Naturalismo da Oscar

Se dovessimo addentrarci in un paragone tra Il grinta (True Grit, 1969) originale, interpretato da John Wayne, e il film dei Coen dove ad essere lo sceriffo è invece Jeff Bridges, ci accorgeremmo innanzitutto di quanto, anche nelle nostre aspettative, siano cambiati i canoni estetici. La regia di Joel ed Ethan Coen, grazie forse anche ai mezzi tecnici attuali, riesce a ricreare un’ambientazione western, senza allontanarsi dai canoni del genere, nella maniera più realistica possibile, e avvicinandosi maggiormente il libro di Charles Portis dal quale è tratto.

I Coen riescono a dare voce alla narrazione tramite le parole della protagonista, l’eroina che vuole portare la sua vendetta attraverso l’aiuto dell’eroe (piuttosto antieroico). La storia è esattamente la stessa del film diretto da Henry Hathaway nel ’69, ma prende una direzione “meno buonista” proprio grazie alla messa in scena. I costumi studiati da Mary Zophres, per esempio, ricostruiscono minuziosamente l’aspetto di una società del west: sono scuri, pesanti, invecchiati, sporchi e insudiciati. Insomma reali. Come nell’arte del naturalismo, ogni cosa nell’ambientazione, nelle atmosfere e nei personaggi è così realistica da raggiungere una perfezione surreale. La protagonista è una ragazzina determinata (bravissima Hailee Stanfeld), superficialmente poco emotiva e con caratteristiche piuttosto maschili nel temperamento. Nonostante ciò l’aspetto è quello di una qualunque quattordicenne del 1870 di fede cristiana (figlia dei padri pellegrini): vestita di nero e con le trecce in stile La casa nella prateria. Eppure, da vero eroe del west, porta la pistola e gli stivali e cerca di guadagnarsi i suoi speroni.
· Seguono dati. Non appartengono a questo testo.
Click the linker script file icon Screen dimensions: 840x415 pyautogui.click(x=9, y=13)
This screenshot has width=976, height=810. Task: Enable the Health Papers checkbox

Lo stile registico segue minuziosamente e senza sbavature l’alternarsi di dialoghi, eventi e dei magnifici paesaggi da manuale del genere western. I tagli del montaggio velocizzano all’aumentare dell’adrenalina, le inquadrature si ampliano alla ricerca dello spazio sconfinato delle terre selvagge. Le luci sono soffuse dalla polvere di un west dove cade anche la neve, dove ci sono tramonti mozzafiato, ma anche giornate più grigie. È proprio nel genere stesso del western, nella classicità dei suoi canoni, che i Coen riescono a sperimentare la loro capacità registica. I personaggi sono più veri e meno perfetti, dallo stesso grinta, interpretato da un Jeff Bridges che oltre ad avere il “reale coraggio” (True Grit è il titolo originale) è anche più ubriaco e sudicio di quanto lo fosse John Wayne, a Matt Damon che dà finalmente un senso e un anima al ruolo di LeBoeuf. «Il tempo ci sfugge» recita la voce narrante, e con questo film possiamo davvero dire di essercene accorti osservando in poco meno di due ore l’evoluzione del cinema stesso, che è in grado oggi di offrirci la preziosa e inconfondibile arte di Joel e Ethan Coen.

Curiosità
Più che un remake, Il grinta dei Coen e una trasposizione più fedele dell’omonimo libro di Charles Portis che in Italia fu tradotto nel 1969 con il buffo e ambiguo titolo di Un vero uomo per Mattie Ross.